- Exercise description:
With the line containing "Viewport: 2075px width, 1358px height." as the first and the final line of the entries as the last, repeat exactly the lines in that span, including both.

- Data excerpts:

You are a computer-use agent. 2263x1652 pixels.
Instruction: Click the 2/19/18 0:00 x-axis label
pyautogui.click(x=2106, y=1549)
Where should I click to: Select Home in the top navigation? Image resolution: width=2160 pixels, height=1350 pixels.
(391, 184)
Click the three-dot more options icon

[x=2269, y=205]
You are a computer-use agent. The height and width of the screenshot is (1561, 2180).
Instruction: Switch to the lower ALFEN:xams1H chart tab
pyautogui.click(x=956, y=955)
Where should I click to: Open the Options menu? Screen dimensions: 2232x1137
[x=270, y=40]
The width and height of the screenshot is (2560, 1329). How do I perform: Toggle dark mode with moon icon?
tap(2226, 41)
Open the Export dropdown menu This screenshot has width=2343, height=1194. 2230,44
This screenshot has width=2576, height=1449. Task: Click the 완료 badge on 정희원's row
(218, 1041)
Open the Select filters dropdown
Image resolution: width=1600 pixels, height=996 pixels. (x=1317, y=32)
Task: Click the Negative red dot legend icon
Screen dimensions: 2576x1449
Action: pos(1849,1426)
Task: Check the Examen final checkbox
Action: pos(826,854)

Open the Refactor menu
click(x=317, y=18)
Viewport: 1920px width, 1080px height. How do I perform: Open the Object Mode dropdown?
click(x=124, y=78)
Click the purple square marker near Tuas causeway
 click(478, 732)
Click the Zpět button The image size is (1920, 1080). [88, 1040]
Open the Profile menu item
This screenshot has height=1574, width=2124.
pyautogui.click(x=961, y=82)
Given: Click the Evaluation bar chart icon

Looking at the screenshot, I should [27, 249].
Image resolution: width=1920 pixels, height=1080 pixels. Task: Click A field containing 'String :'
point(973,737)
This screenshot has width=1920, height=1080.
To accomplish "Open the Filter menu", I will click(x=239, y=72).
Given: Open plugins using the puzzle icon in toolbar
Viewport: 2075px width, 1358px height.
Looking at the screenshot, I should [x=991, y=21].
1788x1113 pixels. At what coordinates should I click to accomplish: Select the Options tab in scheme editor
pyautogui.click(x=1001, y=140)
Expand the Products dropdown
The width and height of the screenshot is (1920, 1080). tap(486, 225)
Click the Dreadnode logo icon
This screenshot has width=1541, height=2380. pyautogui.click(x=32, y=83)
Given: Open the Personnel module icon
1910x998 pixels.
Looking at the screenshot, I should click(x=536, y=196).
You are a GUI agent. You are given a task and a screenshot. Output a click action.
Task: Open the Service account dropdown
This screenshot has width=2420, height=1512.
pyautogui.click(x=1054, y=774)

- Expected output:
Viewport: 2075px width, 1358px height.
Looking at the screenshot, I should [x=991, y=21].
1788x1113 pixels. At what coordinates should I click to accomplish: Select the Options tab in scheme editor
pyautogui.click(x=1001, y=140)
Expand the Products dropdown
The width and height of the screenshot is (1920, 1080). tap(486, 225)
Click the Dreadnode logo icon
This screenshot has width=1541, height=2380. pyautogui.click(x=32, y=83)
Given: Open the Personnel module icon
1910x998 pixels.
Looking at the screenshot, I should click(x=536, y=196).
You are a GUI agent. You are given a task and a screenshot. Output a click action.
Task: Open the Service account dropdown
This screenshot has width=2420, height=1512.
pyautogui.click(x=1054, y=774)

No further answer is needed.